What is the best way to repeatedly execute a function every x seconds?

Question

I want to repeatedly execute a function in Python every 60 seconds forever (just like an NSTimer in Objective C). This code will run as a daemon and is effectively like call

Answer 1

Here's an update to the code from MestreLion that avoids drifiting over time.

The RepeatedTimer class here calls the given function every "interval" seconds as requested by the OP; the schedule doesn't depend on how long the function takes to execute. I like this solution since it doesn't have external library dependencies; this is just pure python.

import threading 
import time

class RepeatedTimer(object):
  def __init__(self, interval, function, *args, **kwargs):
    self._timer = None
    self.interval = interval
    self.function = function
    self.args = args
    self.kwargs = kwargs
    self.is_running = False
    self.next_call = time.time()
    self.start()

  def _run(self):
    self.is_running = False
    self.start()
    self.function(*self.args, **self.kwargs)

  def start(self):
    if not self.is_running:
      self.next_call += self.interval
      self._timer = threading.Timer(self.next_call - time.time(), self._run)
      self._timer.start()
      self.is_running = True

  def stop(self):
    self._timer.cancel()
    self.is_running = False

Sample usage (copied from MestreLion's answer):

from time import sleep

def hello(name):
    print "Hello %s!" % name

print "starting..."
rt = RepeatedTimer(1, hello, "World") # it auto-starts, no need of rt.start()
try:
    sleep(5) # your long-running job goes here...
finally:
    rt.stop() # better in a try/finally block to make sure the program ends!

Answer 2

The main difference between that and cron is that an exception will kill the daemon for good. You might want to wrap with an exception catcher and logger.

Answer 3

The easier way I believe to be:

import time

def executeSomething():
    #code here
    time.sleep(60)

while True:
    executeSomething()

This way your code is executed, then it waits 60 seconds then it executes again, waits, execute, etc... No need to complicate things :D

Answer 4

import time, traceback

def every(delay, task):
  next_time = time.time() + delay
  while True:
    time.sleep(max(0, next_time - time.time()))
    try:
      task()
    except Exception:
      traceback.print_exc()
      # in production code you might want to have this instead of course:
      # logger.exception("Problem while executing repetitive task.")
    # skip tasks if we are behind schedule:
    next_time += (time.time() - next_time) // delay * delay + delay

def foo():
  print("foo", time.time())

every(5, foo)

If you want to do this without blocking your remaining code, you can use this to let it run in its own thread:

import threading
threading.Thread(target=lambda: every(5, foo)).start()

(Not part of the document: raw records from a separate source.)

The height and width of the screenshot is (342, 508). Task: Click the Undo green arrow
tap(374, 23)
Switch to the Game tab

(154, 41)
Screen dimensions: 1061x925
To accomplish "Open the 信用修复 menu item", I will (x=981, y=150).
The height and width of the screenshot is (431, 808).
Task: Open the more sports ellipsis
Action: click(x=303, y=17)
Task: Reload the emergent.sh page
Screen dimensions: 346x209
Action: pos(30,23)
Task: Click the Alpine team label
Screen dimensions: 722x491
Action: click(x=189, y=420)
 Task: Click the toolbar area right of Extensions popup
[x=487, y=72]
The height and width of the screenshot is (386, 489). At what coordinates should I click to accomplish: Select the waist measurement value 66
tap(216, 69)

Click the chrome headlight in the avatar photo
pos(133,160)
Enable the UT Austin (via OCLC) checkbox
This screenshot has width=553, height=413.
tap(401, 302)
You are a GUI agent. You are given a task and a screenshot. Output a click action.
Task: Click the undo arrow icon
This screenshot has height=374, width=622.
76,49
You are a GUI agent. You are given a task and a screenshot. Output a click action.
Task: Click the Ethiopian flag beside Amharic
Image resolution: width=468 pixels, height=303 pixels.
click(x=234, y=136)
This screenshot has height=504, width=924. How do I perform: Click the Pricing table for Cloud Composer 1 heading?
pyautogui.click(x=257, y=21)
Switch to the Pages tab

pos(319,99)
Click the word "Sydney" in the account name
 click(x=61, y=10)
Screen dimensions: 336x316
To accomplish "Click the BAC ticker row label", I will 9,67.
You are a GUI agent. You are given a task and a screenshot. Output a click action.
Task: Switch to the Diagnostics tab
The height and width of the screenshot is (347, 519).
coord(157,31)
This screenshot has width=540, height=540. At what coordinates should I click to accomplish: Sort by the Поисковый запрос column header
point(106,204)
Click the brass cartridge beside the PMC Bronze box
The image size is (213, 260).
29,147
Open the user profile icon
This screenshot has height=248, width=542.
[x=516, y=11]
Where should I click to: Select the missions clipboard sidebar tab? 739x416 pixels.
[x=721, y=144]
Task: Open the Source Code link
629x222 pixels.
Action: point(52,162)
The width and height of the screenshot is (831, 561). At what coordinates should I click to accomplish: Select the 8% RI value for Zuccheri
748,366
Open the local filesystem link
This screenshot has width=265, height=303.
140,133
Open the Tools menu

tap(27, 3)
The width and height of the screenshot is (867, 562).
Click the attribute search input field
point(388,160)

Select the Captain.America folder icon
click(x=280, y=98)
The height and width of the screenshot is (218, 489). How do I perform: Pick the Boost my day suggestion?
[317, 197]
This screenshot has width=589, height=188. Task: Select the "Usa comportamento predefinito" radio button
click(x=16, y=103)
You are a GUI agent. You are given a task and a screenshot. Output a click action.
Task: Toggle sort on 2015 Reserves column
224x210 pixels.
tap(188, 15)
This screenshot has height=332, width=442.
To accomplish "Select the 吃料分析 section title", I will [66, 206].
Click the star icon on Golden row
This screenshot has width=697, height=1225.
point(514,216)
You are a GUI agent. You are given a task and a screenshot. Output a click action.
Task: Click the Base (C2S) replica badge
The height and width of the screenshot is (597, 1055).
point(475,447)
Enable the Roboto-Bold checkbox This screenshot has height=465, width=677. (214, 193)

This solution combines several features rarely found combined in the other solutions:

• Exception handling: As far as possible on this level, exceptions are handled properly, i. e. get logged for debugging purposes without aborting our program.
• No chaining: The common chain-like implementation (for scheduling the next event) you find in many answers is brittle in the aspect that if anything goes wrong within the scheduling mechanism (threading.Timer or whatever), this will terminate the chain. No further executions will happen then, even if the reason of the problem is already fixed. A simple loop and waiting with a simple sleep() is much more robust in comparison.
• No drift: My solution keeps an exact track of the times it is supposed to run at. There is no drift depending on the execution time (as in many other solutions).
• Skipping: My solution will skip tasks if one execution took too much time (e. g. do X every five seconds, but X took 6 seconds). This is the standard cron behavior (and for a good reason). Many other solutions then simply execute the task several times in a row without any delay. For most cases (e. g. cleanup tasks) this is not wished. If it is wished, simply use next_time += delay instead.

Answer 5

One possible answer:

import time
t=time.time()

while True:
    if time.time()-t>10:
        #run your task here
        t=time.time()

Answer 6

    ''' tracking number of times it prints'''
import threading

global timeInterval
count=0
def printit():
  threading.Timer(timeInterval, printit).start()
  print( "Hello, World!")
  global count
  count=count+1
  print(count)
printit

if __name__ == "__main__":
    timeInterval= int(input('Enter Time in Seconds:'))
    printit()